Secretary of State Sam Reed, a longtime advocate for Washington’s Presidential Primary, is joining Gov. Chris Gregoire in asking the Legislature to suspend the primary in 2012. The move would save $10 million.
The regular Top 2 Primary would still be held in August for governor, U.S. Senate, and other statewide and local races. But the state would rely on the old precinct caucus-convention system, which Iowa and a handful of other states still use, for allocating national nominating convention delegates.
Washington has had a Presidential Primary since 1989, and was created by an initiative to the Legislature.
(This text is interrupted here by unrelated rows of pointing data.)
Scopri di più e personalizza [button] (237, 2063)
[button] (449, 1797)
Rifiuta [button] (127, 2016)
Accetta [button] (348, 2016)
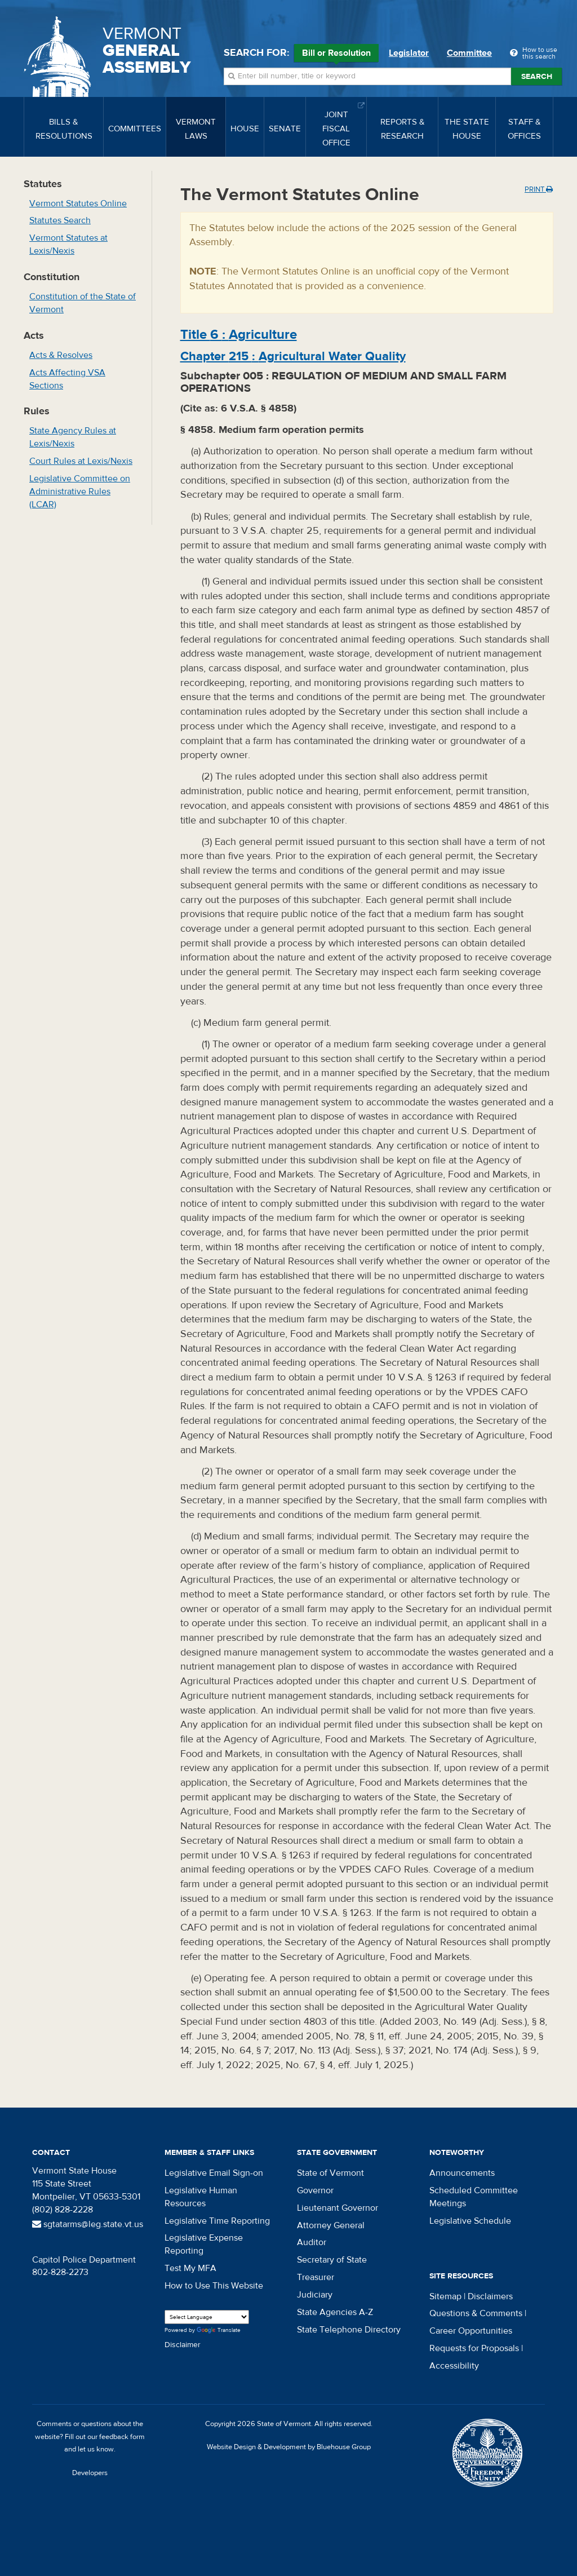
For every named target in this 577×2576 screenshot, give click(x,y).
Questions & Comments (475, 2313)
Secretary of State (332, 2259)
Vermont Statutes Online (78, 203)
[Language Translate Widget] (207, 2317)
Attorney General (331, 2225)
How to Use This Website (214, 2285)
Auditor (311, 2242)
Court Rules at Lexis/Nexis (80, 461)
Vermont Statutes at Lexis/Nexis (68, 244)
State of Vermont (330, 2173)
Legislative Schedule (470, 2221)
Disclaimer (183, 2345)
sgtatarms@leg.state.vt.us (87, 2224)
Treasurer (315, 2277)
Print (539, 189)
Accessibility (454, 2365)
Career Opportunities (470, 2330)
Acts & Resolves (60, 355)
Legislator (409, 53)
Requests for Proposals (474, 2348)
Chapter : (293, 356)
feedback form (122, 2436)
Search (536, 77)
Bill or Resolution (336, 54)
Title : (238, 334)
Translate (219, 2330)
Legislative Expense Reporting (204, 2244)
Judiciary (314, 2294)
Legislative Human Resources (201, 2197)
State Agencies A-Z (335, 2312)
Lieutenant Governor (337, 2208)
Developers (90, 2472)
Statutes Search (60, 220)
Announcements (462, 2173)
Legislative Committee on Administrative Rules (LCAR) (79, 491)
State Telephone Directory (349, 2329)
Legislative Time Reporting (217, 2221)
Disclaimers (490, 2296)
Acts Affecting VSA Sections (67, 379)
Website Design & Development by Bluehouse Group (289, 2446)
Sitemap (445, 2296)
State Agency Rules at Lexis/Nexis (72, 437)
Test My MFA (190, 2268)
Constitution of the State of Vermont (82, 303)
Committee (469, 53)
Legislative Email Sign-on (214, 2173)
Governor (315, 2190)
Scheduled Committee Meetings (473, 2197)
It has been cancelled only once before, in 2004, another time when there was a budget shortfall and with the incumbent president apparently facing no serious challenge for re-nomination.
Here was Secretary Reed’s statement:
“I join Governor Gregoire in reluctantly asking the Legislature to suspend the 2012 Presidential Primary in Washington. Ever since the Legislature approved the presidential primary in 1989 as a people’s initiative to the Legislature, the primary has been a very popular way to engage average citizens, not just party activists, in the process of helping nominate candidates for President of the United States.
“Both the governor and I appreciate the party precinct caucuses as an opportunity for activists to gather for in-depth discussion of issues and potential party platform planks, and to begin the process of electing national convention delegates. But it is clear that the primary system, as adopted by a large majority of the states, is an accessible and convenient system that attracts far more voters than our caucuses do, even in a landmark election year like 2008. That year, the primary drew nearly 1.4 million Washingtonians – about 690,000 voting for a Democrat and 530,000 for a Republican – and our caucuses a fraction of that.
“Whereas caucuses require a voter to seek out the local gathering place and attend on a particular day, regardless of work schedule, handicap or other conflict, the presidential primary allows us to vote by mail over a period of several weeks.
“But at the same time, we acknowledge that Washington faces a grave budget shortfall and that many important public services must be suspended or eliminated. Suspending this election will save taxpayers more than $10 million. Ordinarily, I would be the last to propose suspending an election, but these are not ordinary times and we all are looking for ways to tighten our belts and live within our means. I look forward to Washington resuming the presidential primary in 2016.”